* **PROBLEM REQUIREMENTS**: Rename "Window Sensor" to "Door Sensor" in the listing lines from the line containing "Screen dimensions: 849x700" up to and including the line containing "Action: [x=503, y=197]". Return those lines with nothing else changed.

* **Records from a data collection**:
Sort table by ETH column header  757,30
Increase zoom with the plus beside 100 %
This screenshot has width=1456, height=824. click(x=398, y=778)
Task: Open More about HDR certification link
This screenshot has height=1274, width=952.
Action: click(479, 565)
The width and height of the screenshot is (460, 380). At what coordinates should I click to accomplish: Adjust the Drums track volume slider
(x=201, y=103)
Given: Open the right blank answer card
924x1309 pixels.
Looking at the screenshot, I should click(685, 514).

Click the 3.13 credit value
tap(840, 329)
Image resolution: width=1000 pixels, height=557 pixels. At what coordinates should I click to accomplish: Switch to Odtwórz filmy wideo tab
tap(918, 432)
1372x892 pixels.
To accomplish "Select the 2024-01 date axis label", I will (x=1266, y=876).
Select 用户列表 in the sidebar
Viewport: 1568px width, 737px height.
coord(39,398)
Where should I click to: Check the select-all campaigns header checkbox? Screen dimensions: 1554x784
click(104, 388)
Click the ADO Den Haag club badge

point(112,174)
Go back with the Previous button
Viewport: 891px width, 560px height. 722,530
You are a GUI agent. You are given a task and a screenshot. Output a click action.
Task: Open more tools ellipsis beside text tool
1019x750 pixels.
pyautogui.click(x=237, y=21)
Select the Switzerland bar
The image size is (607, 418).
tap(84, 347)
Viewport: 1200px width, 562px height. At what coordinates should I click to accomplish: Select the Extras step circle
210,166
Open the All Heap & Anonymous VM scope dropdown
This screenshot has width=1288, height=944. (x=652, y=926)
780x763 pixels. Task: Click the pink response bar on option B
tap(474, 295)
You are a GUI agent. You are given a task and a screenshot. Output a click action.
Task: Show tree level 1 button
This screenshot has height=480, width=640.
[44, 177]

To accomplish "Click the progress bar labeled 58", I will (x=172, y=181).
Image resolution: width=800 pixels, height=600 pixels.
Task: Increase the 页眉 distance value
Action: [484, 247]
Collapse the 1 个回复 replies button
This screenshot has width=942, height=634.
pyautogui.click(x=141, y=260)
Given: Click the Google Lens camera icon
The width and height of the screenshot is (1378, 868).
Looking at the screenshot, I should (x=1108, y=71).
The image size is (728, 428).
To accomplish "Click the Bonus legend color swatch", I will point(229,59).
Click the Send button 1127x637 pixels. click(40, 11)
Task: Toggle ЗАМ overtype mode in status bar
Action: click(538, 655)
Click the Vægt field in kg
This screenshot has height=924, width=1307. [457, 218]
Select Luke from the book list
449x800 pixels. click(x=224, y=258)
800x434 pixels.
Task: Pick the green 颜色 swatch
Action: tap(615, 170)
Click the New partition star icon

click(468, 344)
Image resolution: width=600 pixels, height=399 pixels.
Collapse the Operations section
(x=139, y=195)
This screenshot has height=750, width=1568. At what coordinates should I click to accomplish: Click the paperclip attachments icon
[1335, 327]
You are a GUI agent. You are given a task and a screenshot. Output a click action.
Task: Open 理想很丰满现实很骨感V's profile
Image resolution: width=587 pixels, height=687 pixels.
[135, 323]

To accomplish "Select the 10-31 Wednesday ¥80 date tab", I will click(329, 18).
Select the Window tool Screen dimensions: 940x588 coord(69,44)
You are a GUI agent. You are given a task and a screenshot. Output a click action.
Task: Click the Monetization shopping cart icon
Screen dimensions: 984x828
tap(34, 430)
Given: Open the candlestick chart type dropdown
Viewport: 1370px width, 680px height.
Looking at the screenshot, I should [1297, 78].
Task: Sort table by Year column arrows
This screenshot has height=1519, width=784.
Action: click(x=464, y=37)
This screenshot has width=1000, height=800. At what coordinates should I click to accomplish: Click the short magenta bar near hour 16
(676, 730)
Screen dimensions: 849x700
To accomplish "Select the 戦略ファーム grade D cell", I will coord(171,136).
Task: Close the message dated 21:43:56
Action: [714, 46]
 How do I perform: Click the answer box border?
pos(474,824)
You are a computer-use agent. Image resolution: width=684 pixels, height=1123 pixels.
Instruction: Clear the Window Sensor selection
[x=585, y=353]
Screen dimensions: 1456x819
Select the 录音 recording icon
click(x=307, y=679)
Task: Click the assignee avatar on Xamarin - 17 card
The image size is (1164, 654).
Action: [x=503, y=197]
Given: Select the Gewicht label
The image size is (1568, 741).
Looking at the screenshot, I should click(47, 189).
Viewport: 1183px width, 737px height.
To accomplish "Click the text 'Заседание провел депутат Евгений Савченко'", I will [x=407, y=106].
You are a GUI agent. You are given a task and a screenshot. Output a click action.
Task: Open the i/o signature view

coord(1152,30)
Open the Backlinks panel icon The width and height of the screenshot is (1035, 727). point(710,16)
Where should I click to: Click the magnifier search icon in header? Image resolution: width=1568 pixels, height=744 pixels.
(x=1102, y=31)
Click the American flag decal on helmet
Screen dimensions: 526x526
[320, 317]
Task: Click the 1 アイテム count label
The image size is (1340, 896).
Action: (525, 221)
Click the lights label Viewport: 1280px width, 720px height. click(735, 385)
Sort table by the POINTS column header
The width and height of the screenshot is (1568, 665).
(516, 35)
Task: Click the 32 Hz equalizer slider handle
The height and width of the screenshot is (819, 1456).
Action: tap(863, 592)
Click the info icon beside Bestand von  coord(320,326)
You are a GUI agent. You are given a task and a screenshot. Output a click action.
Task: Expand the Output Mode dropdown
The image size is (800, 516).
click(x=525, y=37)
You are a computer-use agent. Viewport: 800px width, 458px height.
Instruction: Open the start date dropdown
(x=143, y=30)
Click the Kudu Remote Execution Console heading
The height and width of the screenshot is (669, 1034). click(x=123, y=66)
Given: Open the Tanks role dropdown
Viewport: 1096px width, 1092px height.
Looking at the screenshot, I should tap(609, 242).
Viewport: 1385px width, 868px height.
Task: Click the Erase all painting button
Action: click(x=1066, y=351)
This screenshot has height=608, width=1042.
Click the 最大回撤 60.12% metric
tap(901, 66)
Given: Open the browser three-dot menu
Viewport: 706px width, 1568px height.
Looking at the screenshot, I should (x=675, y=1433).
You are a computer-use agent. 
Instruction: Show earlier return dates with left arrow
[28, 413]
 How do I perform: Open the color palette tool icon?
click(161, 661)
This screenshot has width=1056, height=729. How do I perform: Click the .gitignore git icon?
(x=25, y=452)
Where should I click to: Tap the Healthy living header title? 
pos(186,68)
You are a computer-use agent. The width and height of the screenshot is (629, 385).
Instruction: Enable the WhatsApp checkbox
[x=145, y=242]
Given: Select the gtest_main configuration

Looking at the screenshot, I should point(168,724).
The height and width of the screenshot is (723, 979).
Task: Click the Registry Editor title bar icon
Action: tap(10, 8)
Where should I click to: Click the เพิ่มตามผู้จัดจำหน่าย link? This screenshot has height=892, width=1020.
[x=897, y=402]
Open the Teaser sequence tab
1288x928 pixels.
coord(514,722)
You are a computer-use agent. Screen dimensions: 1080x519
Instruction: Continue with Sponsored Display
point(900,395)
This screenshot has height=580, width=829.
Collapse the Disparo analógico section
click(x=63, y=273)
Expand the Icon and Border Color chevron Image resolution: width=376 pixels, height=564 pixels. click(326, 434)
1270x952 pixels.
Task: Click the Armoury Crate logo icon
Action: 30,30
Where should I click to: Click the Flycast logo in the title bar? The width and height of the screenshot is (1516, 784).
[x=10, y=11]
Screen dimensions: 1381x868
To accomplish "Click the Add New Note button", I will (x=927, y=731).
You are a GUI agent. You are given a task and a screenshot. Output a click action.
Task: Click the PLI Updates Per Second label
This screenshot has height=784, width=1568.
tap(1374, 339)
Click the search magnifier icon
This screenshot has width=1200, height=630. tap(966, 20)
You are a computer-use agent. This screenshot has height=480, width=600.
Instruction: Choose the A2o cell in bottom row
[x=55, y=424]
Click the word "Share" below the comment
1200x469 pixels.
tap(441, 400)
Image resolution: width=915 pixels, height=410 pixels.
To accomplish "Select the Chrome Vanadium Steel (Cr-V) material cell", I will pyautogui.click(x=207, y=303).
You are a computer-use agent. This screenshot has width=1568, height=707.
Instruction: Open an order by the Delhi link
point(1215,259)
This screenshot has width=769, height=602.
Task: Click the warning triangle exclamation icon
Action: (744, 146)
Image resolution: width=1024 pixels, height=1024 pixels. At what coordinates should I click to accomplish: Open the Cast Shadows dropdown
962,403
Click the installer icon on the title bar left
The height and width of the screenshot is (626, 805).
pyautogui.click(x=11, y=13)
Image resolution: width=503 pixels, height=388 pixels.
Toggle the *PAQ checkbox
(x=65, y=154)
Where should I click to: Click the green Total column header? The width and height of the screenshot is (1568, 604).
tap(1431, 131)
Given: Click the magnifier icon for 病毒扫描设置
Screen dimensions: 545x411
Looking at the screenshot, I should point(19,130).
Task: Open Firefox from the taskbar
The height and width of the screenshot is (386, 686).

* **RESULT OF THIS TASK**:
Screen dimensions: 849x700
To accomplish "Select the 戦略ファーム grade D cell", I will coord(171,136).
Task: Close the message dated 21:43:56
Action: [714, 46]
 How do I perform: Click the answer box border?
pos(474,824)
You are a computer-use agent. Image resolution: width=684 pixels, height=1123 pixels.
Instruction: Clear the Door Sensor selection
[x=585, y=353]
Screen dimensions: 1456x819
Select the 录音 recording icon
click(x=307, y=679)
Task: Click the assignee avatar on Xamarin - 17 card
The image size is (1164, 654).
Action: [x=503, y=197]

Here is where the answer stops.